_Source passage_
· · · ·
Parade helps Naperville celebrate all things Irish
By David Sharos For The Sun March 16, 2013 2:00PM
Bag pippers walk and play in the 20th annual Western Suburban Irish St. Patrick's Day Parade in downtown Naperville on Saturday, March 16, 2013. | Tim Perroud~For Sun-Times Media
Updated: April 18, 2013 7:06AM
Some argue it’s a sign of spring, while others look forward to the family reunions that often accompany the day. But whatever the reason, a St. Patrick’s Day parade always seems to go down easy in Naperville.
Saturday morning, the West Suburban Irish held its 20th annual parade, complete with more than 100 groups that marched along the parade route that began at Naperville North High School at Mill Street and Ogden Avenue and continued on for a little more than a mile before ending at the Naperville Municipal Center.
Former president and director of the West Suburban Irish, Kevin Dolan, served as the grand marshal and noted that this year’s weather was more typical for the parade than last year, when temperatures skyrocketed into the 80s.
“I was saying to some people the other night that for all these years, we’ve never had a parade where the weather was more than 40 degrees,” Marshall said. “Last year, we had temperatures in the 80s, and I was told that at least 17,000 people came out for the parade. I hope that many come back again this year, regardless of the weather.”
· · · ·
_Records provided_
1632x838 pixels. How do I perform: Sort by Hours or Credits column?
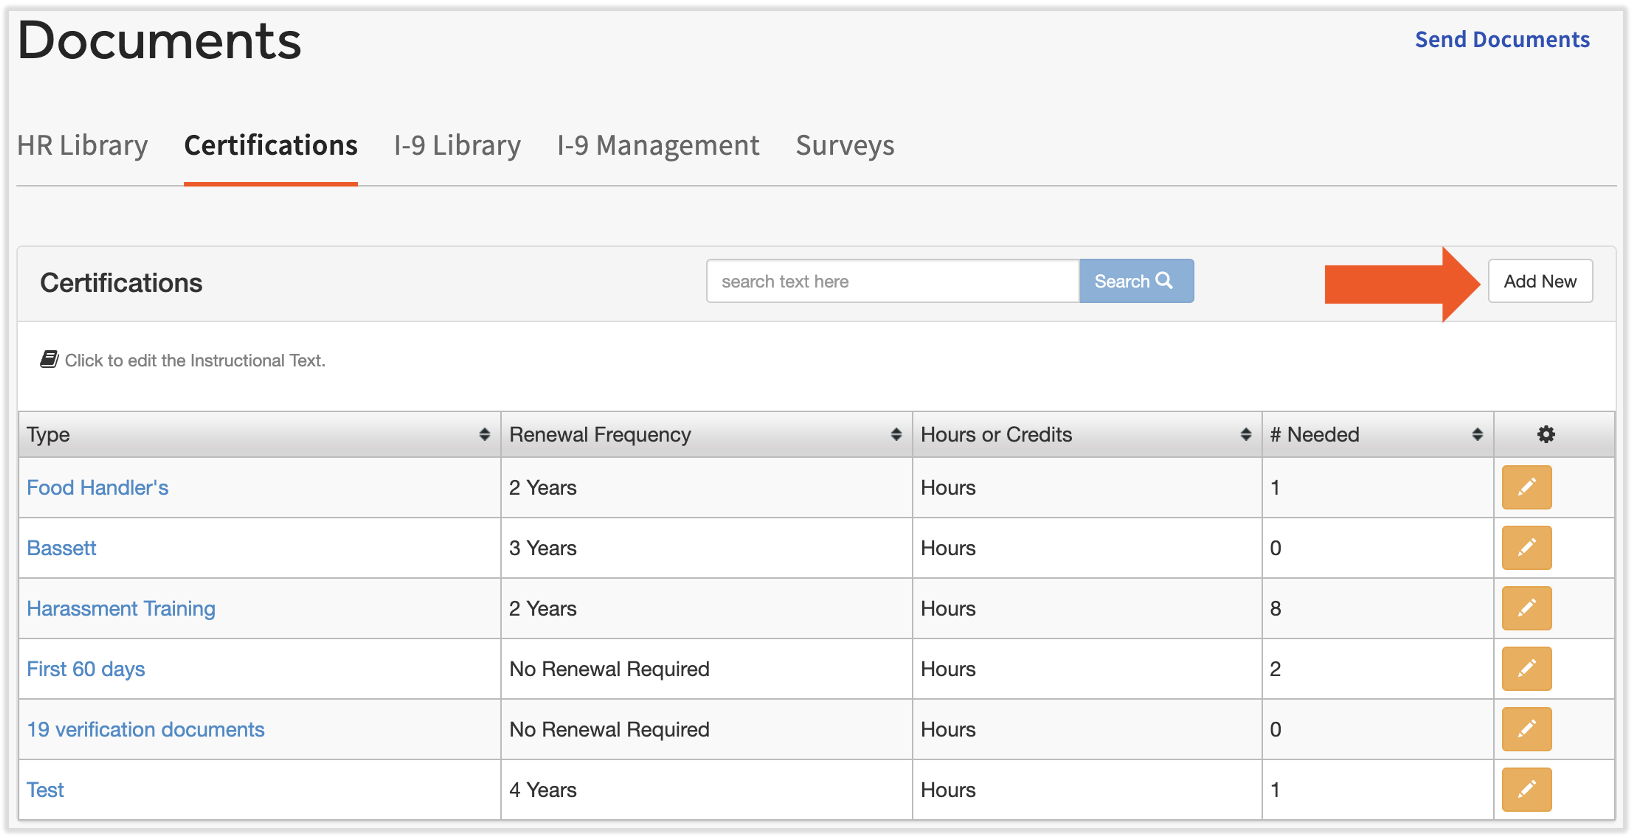(1245, 434)
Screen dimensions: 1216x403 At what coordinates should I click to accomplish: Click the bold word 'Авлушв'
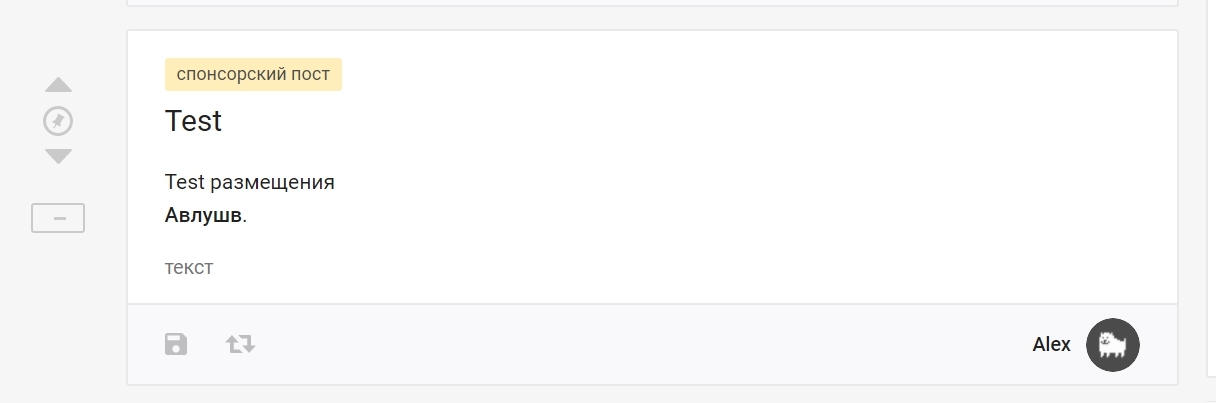point(203,215)
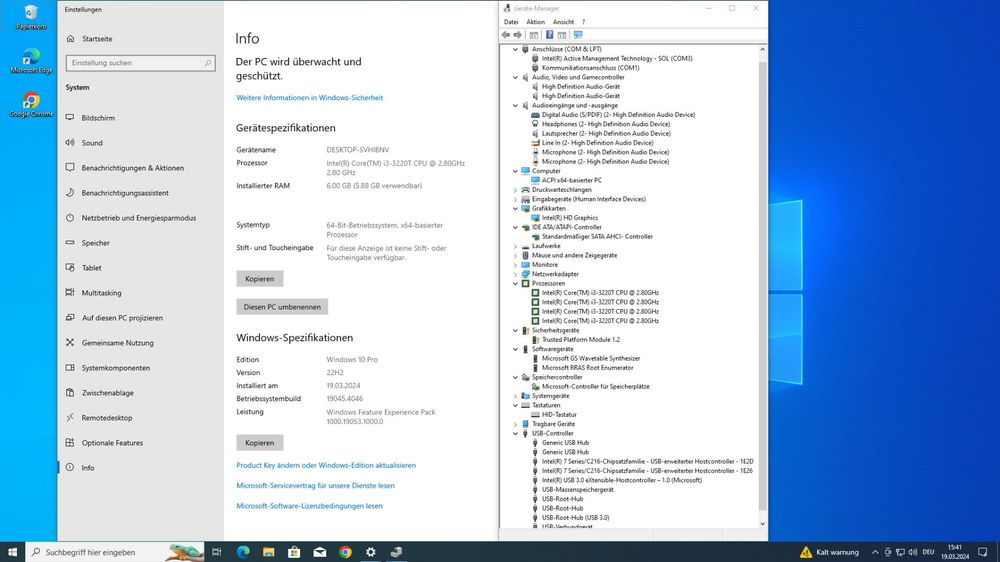Click the Geräte-Manager vertical scrollbar down arrow

pyautogui.click(x=764, y=523)
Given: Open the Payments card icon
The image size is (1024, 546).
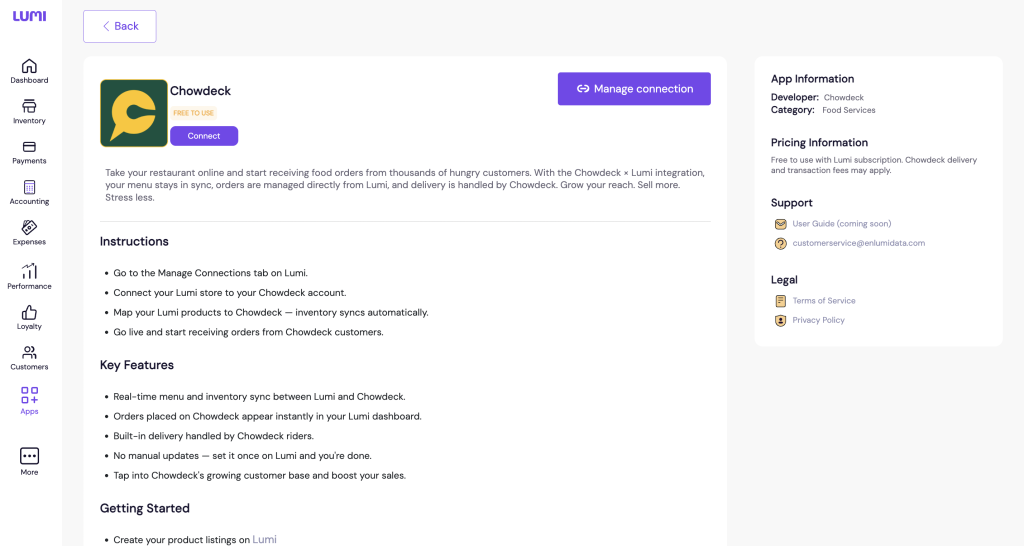Looking at the screenshot, I should [x=29, y=147].
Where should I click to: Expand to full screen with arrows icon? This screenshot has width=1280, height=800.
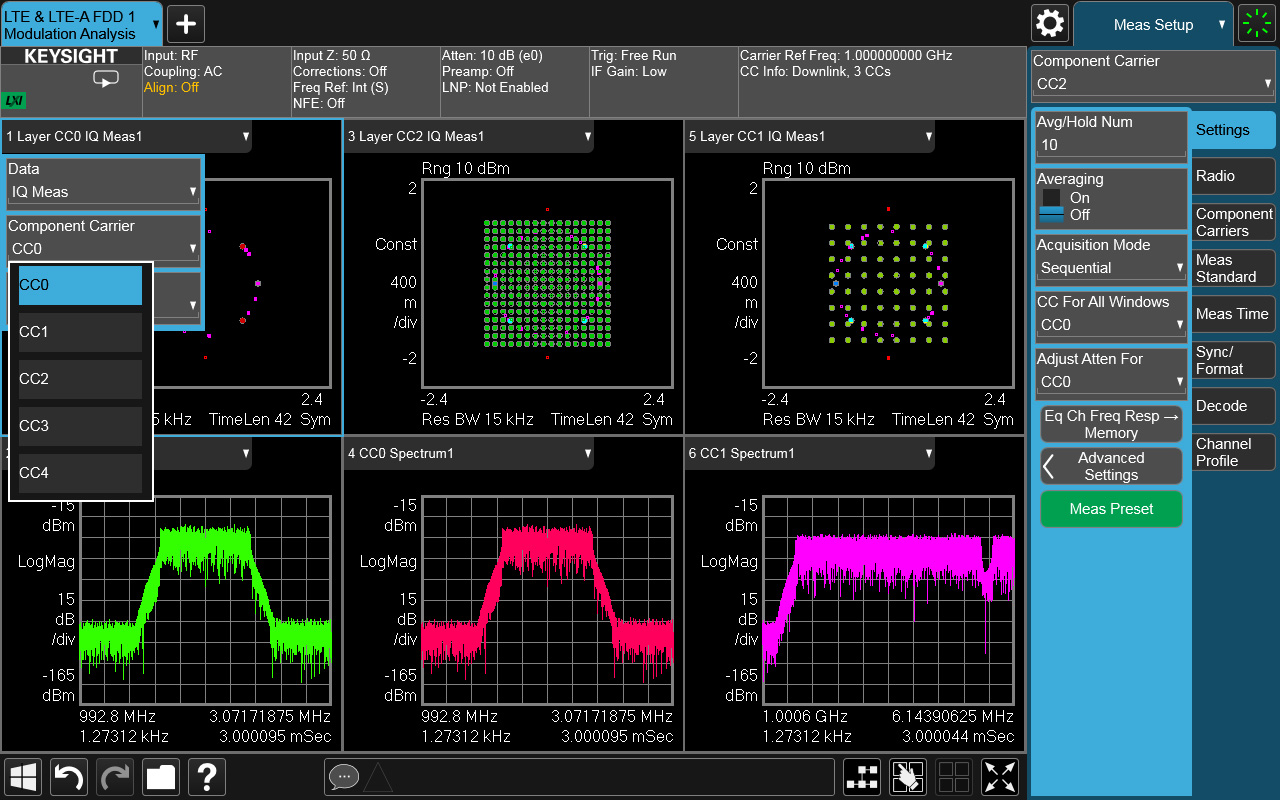pyautogui.click(x=1001, y=777)
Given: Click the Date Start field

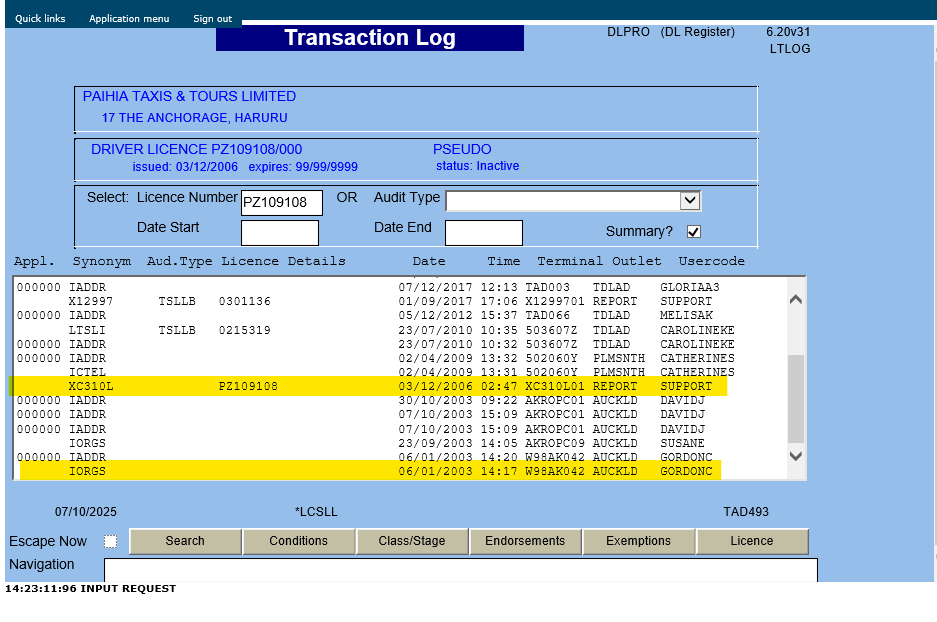Looking at the screenshot, I should click(x=279, y=233).
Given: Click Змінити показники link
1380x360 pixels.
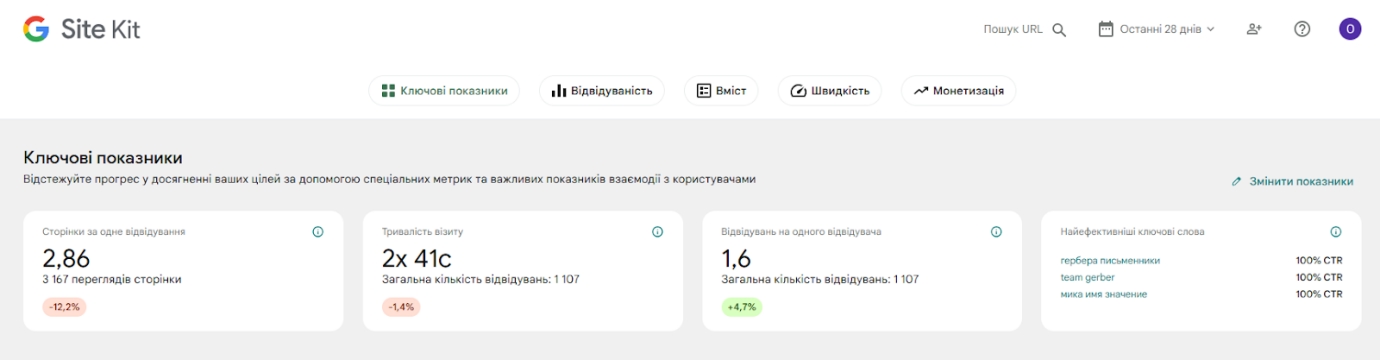Looking at the screenshot, I should (1292, 182).
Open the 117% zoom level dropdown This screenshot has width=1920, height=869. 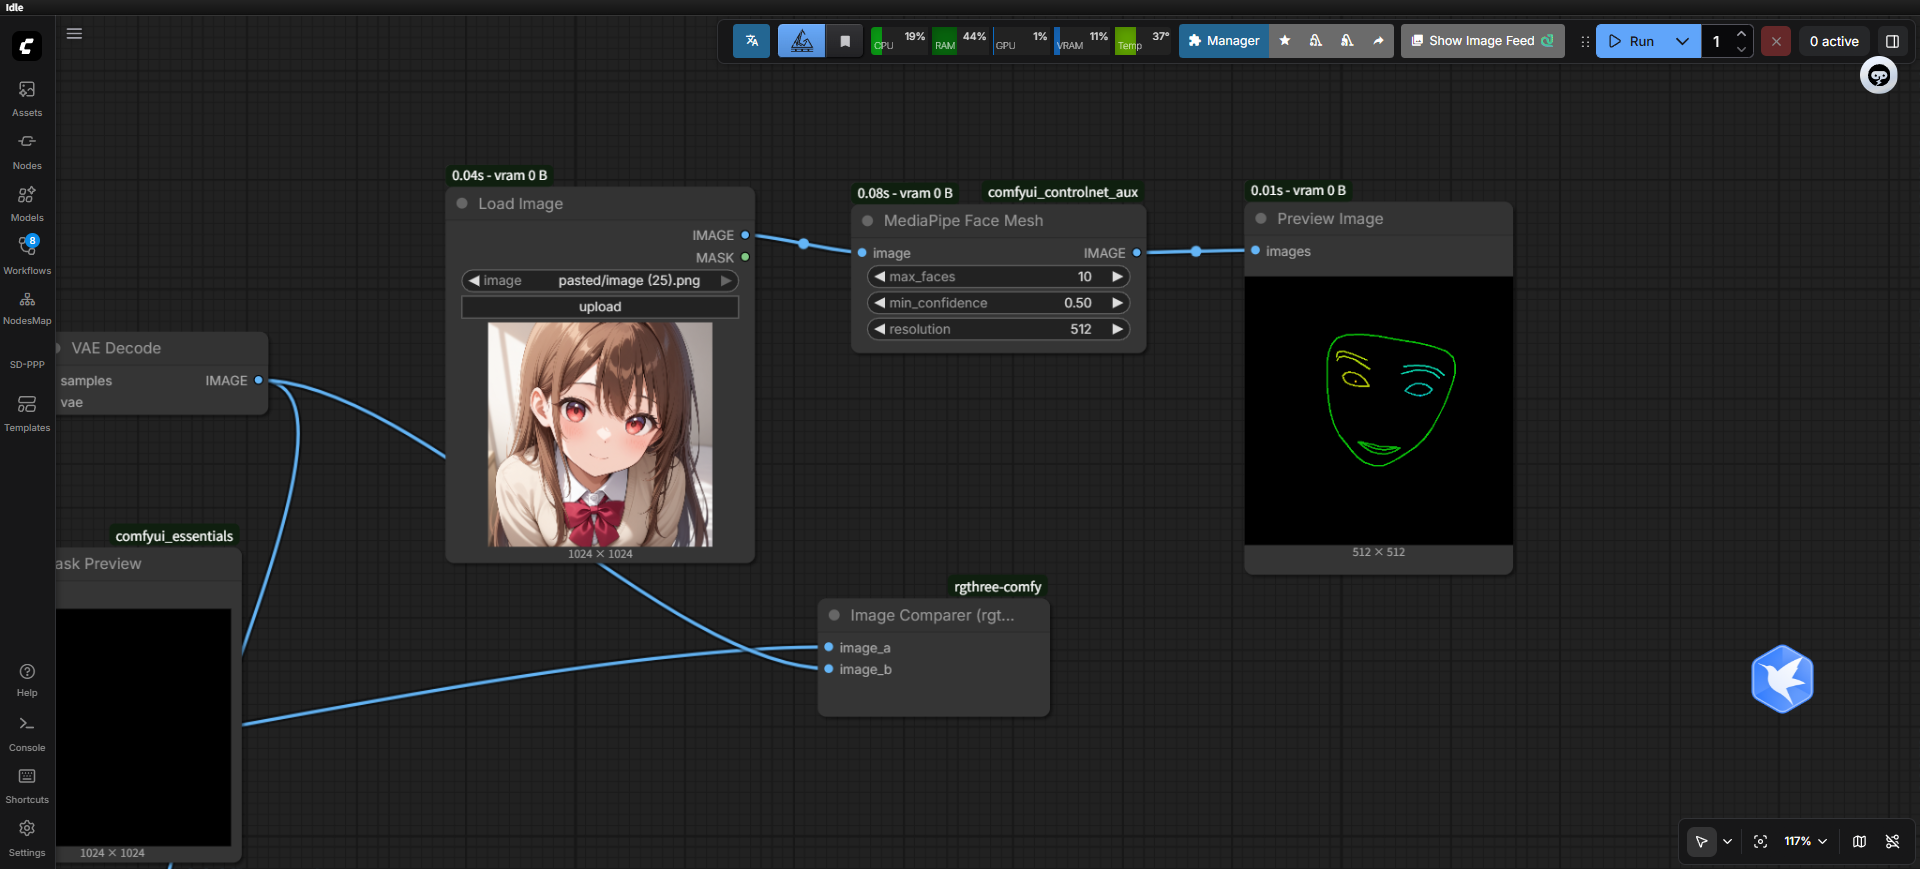click(1806, 841)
· · · ·
_Task objective_
Continue the article on the 2013 Naperville St. Patrick's Day parade, starting right after its final paragraph.

_Result of this task_
Saturday brough gloomy skies and cold drizzle, but folks pressed on. Dolan said he believes the St. Patrick’s Day event continues to have universal appeal, even though many who celebrate it aren’t Irish.
“Many of the parades each year like the Memorial Day or Veterans Day are dignified and solemn at times, but the St. Patrick’s Day parade is just plain fun,” he said. “For those who are Irish, it’s a chance to show your heritage and your roots. You’ll see 60 people all crowded together marching along with a banner that says ‘The McNulty Family’ or whatever. It’s more than just green beer.”
Naperville Park District Commissioner Mike Reilly was directing parade participants to the staging area as he stood in front of Naperville North High School an hour before the 10 a.m. start. Dressed all in green including a feathered green derby hat, Reilly said his day began bright and early with a 7 a.m. breakfast meeting and a final briefing.
Folks watching or participating in this year’s parade seemed prepared for the weather. Paula Traviolia of Naperville said she was “double layered” and that she tries to attend the parade every year. Traviolia brought her dog Bismarck along, who is used as a therapy dog in the Edward Animal Assisted Therapy Program.
“Bismarck has been in the program for 5½ years, and a number of us are coming out for the parade today,” she said. “I try to come every year, and for me, this is not about being Irish. It’s just another day to celebrate Naperville and see the community come together.”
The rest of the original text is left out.